*Short task 1:*
Decide whether each statement agrees with the passage on deleted videos in Messenger, answering yes or no and quoting the deciding words: (a) Deleting a file from a Windows PC removes it from Facebook's servers. (b) OneDrive keeps its own Recycle Bin on the web, apart from the one in Windows. (c) Deleting for everyone is a different action from deleting a message for yourself.

*Passage provided:*
A deleted video still appears in Messenger because Messenger either cached it locally or holds a server-side copy on Meta's servers. Deleting the file from Windows does nothing to either of those. Fix it by clearing your browser or app cache first, then checking OneDrive and cloud folders, then deleting the video directly from Facebook if it was ever uploaded there.

⏳️ 13 min read ✅ 80% success rate 📅 Updated June 2026

Key Takeaways

  • A deleted video still appearing in Messenger is almost always a cache issue or a server-side copy, not a Windows bug.
  • Deleting a file locally does not remove it from Facebook's servers or from your browser's cache.
  • If the video was in a OneDrive-synced folder, it may still exist in the cloud even after local deletion.
  • The only way to remove a server-stored copy is to delete it through Facebook or Messenger directly.
  • Clearing browser cache or resetting the Messenger app fixes most cases within minutes.

At a Glance

  • Difficulty: Easy
  • Time Required: 15 to 20 mins
  • Success Rate: 80% of users fixed with Quick Fix steps

What Actually Causes a Deleted Video to Still Appear in Messenger?

Here's the thing: Messenger doesn't just read files off your hard drive on demand. When you attach or even browse for a file through Messenger's picker, the app or browser can cache references to those files locally. So even after you delete the original, Messenger may still be pointing at a cached record of it.

But that's only half the story. The bigger cause, especially if you've ever actually sent or uploaded the video anywhere on Facebook's platform, is that a copy lives on Meta's servers entirely independent of your local machine. Deleting the file from your Windows PC has zero effect on anything stored on their end. This is standard behaviour for cloud-connected platforms, and Facebook is no different. As Facebook's own help documentation confirms, videos uploaded to the platform must be deleted through Facebook itself to be removed from their servers.

Then there's OneDrive. If the video was sitting in a folder that OneDrive syncs, deleting it locally might not actually remove it from the cloud. OneDrive has its own Recycle Bin on the web, separate from Windows. Until you empty that, the file technically still exists in your OneDrive account, and Messenger (if it has access to your OneDrive or that folder) can still see it.

A fourth cause worth mentioning: multi-device sync delays. If you use Messenger on a phone as well as a PC, the phone client may have cached the video independently. The two clients don't always sync their cached states instantly, so one device can still show a file the other has cleared.

And finally, there's a confusion that comes up a lot in support tickets. When you delete a message or attachment in Messenger, you're often only deleting it for yourself. The "delete for everyone" option is a separate action. If you sent the video to anyone, even in a group, the server copy stays until it's removed properly. We see this one constantly.

(Entries on target coordinates)
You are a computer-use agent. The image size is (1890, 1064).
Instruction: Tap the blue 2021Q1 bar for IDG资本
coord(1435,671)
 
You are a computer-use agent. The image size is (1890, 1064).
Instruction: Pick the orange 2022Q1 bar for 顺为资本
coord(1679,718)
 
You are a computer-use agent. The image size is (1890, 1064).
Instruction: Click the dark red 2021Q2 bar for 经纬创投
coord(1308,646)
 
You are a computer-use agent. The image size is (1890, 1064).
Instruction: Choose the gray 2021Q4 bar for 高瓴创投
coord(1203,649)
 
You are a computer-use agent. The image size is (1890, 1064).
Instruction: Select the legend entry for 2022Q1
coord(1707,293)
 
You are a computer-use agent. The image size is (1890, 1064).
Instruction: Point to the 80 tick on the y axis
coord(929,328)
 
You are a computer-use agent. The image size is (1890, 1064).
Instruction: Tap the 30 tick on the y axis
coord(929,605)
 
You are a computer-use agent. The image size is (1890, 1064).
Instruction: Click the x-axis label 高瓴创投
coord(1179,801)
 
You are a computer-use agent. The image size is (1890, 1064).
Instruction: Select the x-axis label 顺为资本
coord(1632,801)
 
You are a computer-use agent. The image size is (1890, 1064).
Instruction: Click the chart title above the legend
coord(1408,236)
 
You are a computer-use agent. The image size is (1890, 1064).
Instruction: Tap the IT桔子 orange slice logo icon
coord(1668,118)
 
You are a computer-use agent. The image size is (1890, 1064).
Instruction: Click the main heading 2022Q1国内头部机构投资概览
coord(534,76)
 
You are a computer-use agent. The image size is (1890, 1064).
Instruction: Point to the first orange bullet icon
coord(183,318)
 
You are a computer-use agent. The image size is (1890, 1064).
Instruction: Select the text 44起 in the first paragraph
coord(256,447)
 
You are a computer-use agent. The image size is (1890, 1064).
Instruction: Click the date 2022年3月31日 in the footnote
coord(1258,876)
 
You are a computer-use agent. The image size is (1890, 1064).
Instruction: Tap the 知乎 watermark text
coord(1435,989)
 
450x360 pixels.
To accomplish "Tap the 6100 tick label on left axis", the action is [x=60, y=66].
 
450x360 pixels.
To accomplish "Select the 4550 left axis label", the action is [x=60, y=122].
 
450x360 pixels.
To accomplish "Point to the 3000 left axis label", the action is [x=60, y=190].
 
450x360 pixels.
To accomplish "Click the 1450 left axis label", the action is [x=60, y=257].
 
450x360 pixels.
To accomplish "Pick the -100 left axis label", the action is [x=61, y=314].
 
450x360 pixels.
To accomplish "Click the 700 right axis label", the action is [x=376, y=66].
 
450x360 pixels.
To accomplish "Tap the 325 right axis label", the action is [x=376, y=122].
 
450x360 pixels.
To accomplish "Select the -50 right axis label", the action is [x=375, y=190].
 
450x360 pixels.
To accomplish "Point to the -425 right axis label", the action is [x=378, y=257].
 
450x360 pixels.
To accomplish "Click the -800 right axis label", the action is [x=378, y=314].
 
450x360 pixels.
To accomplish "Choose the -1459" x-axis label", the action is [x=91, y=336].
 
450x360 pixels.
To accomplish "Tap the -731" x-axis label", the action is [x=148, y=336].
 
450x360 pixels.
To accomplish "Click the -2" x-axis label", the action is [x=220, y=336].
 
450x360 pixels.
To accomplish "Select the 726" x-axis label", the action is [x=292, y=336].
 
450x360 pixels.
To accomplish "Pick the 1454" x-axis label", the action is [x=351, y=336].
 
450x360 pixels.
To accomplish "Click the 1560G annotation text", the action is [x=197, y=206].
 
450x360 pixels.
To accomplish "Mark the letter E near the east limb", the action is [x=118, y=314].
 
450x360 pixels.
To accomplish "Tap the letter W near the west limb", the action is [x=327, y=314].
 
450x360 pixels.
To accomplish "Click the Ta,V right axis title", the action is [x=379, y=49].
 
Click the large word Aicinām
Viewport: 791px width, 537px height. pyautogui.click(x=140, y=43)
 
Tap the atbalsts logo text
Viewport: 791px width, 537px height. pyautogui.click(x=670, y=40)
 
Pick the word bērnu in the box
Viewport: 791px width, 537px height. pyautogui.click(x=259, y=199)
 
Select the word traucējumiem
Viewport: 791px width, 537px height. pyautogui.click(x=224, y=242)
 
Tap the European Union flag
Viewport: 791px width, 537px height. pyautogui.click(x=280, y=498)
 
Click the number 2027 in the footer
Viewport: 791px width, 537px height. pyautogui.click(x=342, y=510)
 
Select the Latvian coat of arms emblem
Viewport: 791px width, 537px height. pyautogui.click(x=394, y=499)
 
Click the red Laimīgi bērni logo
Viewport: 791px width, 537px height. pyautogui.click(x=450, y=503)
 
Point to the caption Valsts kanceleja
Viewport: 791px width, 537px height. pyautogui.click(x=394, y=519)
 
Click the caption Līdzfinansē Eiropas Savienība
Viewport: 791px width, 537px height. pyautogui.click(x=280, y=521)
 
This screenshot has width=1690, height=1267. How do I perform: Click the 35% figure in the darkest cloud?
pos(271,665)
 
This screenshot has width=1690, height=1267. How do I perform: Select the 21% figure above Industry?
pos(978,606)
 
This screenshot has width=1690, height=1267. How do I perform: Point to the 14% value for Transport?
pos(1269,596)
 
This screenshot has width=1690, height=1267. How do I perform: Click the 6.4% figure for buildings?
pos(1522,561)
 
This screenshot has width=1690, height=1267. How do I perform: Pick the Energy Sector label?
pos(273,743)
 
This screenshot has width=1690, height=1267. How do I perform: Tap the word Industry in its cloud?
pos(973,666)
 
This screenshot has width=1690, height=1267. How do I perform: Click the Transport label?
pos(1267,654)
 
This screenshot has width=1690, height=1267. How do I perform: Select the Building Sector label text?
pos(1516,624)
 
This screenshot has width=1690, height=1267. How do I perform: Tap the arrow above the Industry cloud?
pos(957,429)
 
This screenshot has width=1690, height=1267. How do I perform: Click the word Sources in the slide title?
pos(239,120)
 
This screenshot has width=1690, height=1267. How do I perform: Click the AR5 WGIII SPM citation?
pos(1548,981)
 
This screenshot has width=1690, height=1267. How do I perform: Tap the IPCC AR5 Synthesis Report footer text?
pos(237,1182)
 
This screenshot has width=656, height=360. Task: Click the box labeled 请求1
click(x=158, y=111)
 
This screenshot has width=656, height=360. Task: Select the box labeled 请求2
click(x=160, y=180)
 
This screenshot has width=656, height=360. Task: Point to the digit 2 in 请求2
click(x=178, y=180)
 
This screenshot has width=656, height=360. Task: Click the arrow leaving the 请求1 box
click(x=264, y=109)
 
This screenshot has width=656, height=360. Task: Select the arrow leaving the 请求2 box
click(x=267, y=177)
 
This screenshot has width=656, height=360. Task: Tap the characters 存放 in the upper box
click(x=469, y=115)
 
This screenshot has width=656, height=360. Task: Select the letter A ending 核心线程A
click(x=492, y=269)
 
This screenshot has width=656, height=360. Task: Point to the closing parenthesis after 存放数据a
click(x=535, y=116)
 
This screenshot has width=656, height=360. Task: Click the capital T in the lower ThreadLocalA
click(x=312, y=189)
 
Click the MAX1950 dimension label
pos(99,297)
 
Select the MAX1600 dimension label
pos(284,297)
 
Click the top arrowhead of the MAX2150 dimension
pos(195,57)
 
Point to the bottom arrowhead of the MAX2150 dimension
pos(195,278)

*Short task 2:*
Rewrite the part of the entries that opens with the line containing "Sector label text?" and closes with the line containing "pos(1548,981)", swapping "Click" for "Press" and leaving everything else unchanged.

*Exercise answer 1:*
(a) No: "Deleting a file locally does not remove it from Facebook's servers or from your browser's cache."
(b) Yes: "OneDrive has its own Recycle Bin on the web, separate from Windows."
(c) Yes: "The "delete for everyone" option is a separate action."

*Exercise answer 2:*
This screenshot has width=1690, height=1267. How do I perform: Select the Building Sector label text?
pos(1516,624)
 
This screenshot has width=1690, height=1267. How do I perform: Tap the arrow above the Industry cloud?
pos(957,429)
 
This screenshot has width=1690, height=1267. How do I perform: Press the word Sources in the slide title?
pos(239,120)
 
This screenshot has width=1690, height=1267. How do I perform: Press the AR5 WGIII SPM citation?
pos(1548,981)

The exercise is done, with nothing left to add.